**Written task:**
Pull out every line below that contains the string "your", matching case exactly.

[Stored data entries]
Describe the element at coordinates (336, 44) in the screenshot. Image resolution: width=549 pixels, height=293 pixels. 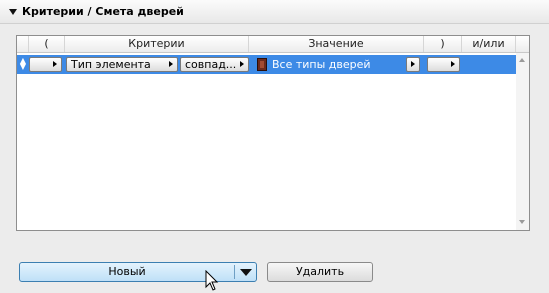
I see `column-value: Значение` at that location.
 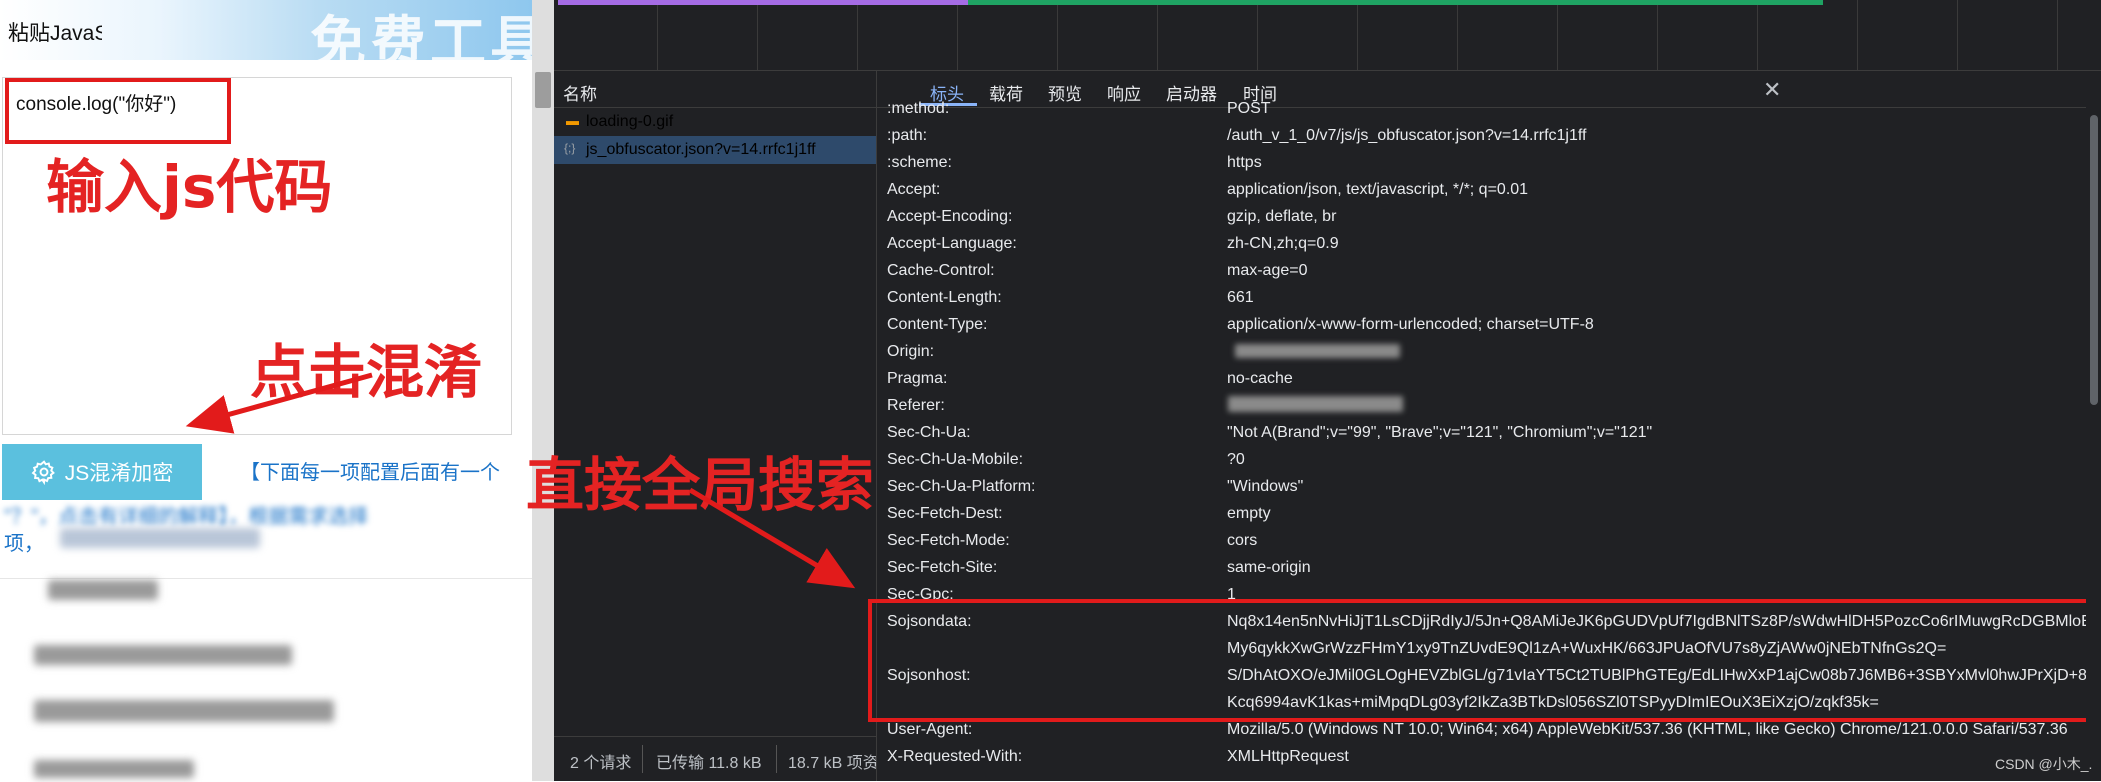 I want to click on annotation-input-code: 输入js代码, so click(x=190, y=187).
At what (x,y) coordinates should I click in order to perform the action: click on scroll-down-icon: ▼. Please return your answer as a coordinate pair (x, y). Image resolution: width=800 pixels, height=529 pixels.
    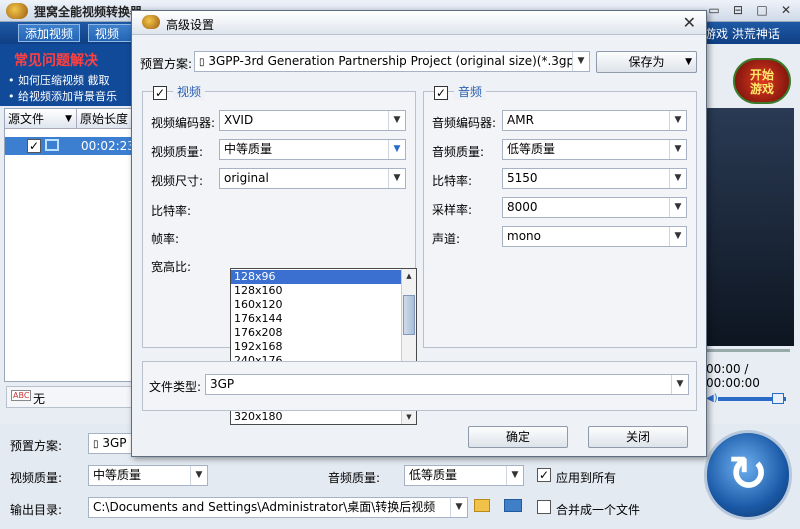
    Looking at the image, I should click on (409, 417).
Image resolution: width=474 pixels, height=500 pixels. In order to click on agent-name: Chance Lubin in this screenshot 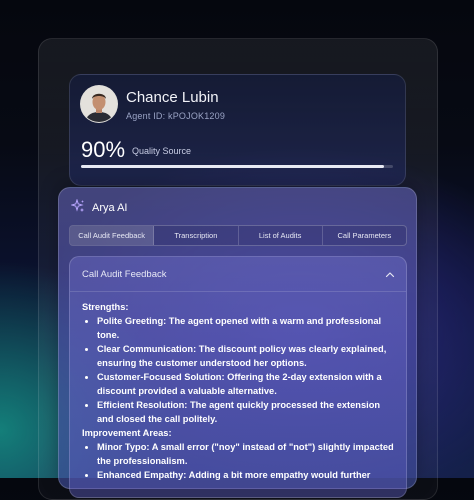, I will do `click(172, 98)`.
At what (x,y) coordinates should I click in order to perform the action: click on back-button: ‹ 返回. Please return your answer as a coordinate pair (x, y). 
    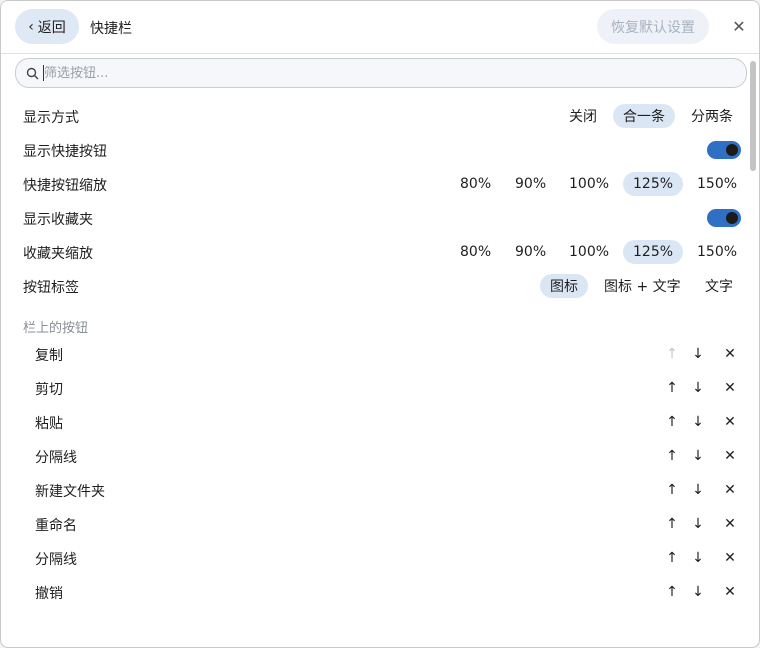
    Looking at the image, I should click on (47, 26).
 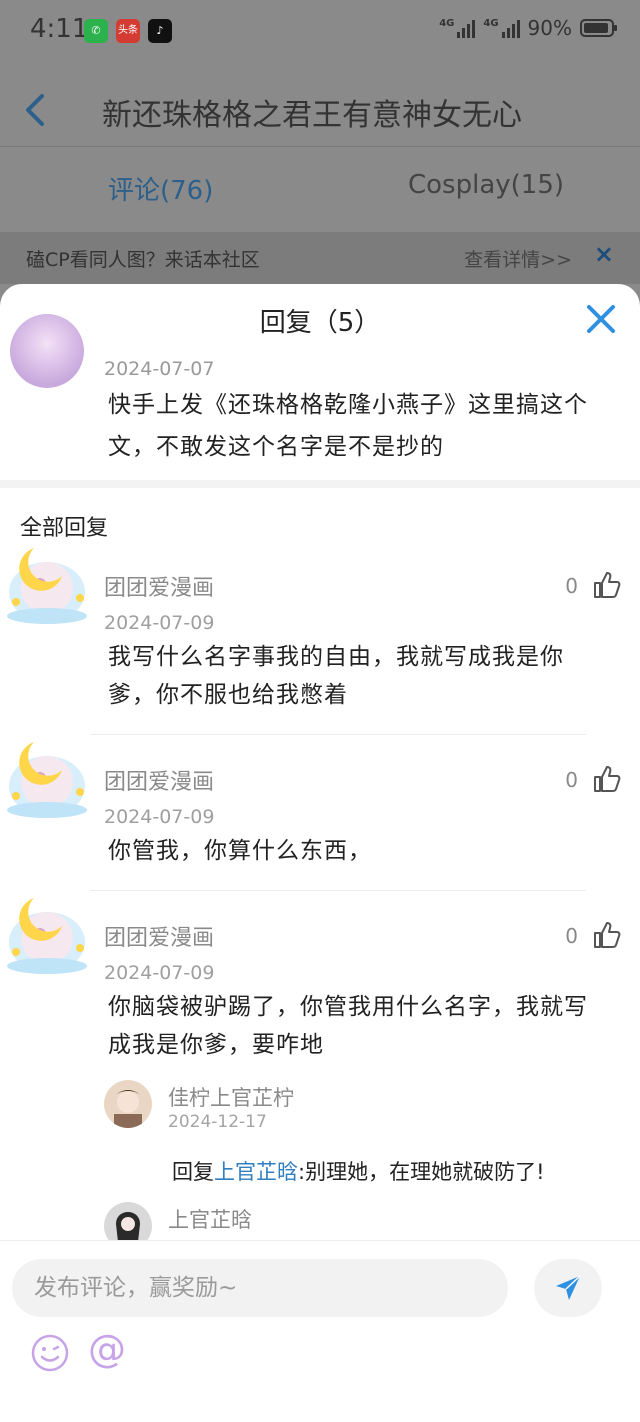 I want to click on send-button, so click(x=568, y=1288).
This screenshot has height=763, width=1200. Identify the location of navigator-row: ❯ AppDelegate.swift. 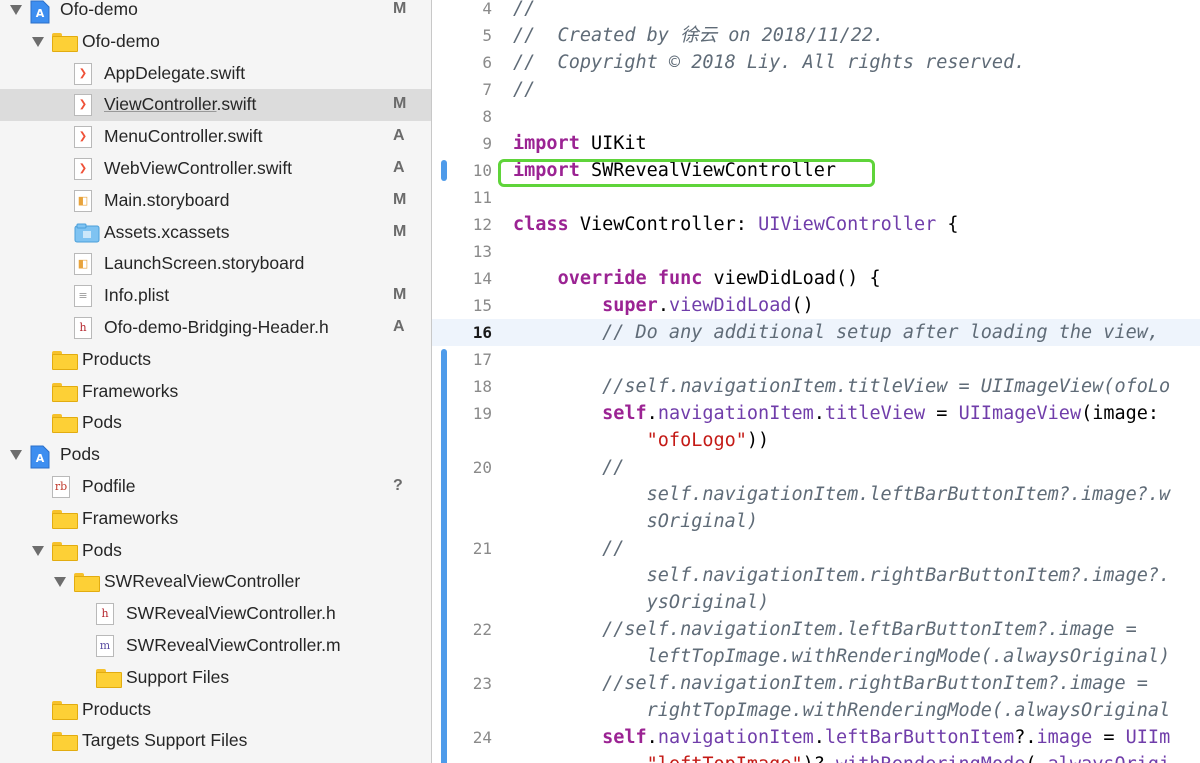
(216, 74).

**Exercise result:**
At what (x,y) coordinates should I click in order to perform the action: click on scroll-down-icon: ▼. Please return your answer as a coordinate pair (x, y). Image resolution: width=800 pixels, height=529 pixels.
At what (x,y) coordinates should I click in order to perform the action: click on back-button: ‹ 返回. Please return your answer as a coordinate pair (x, y). 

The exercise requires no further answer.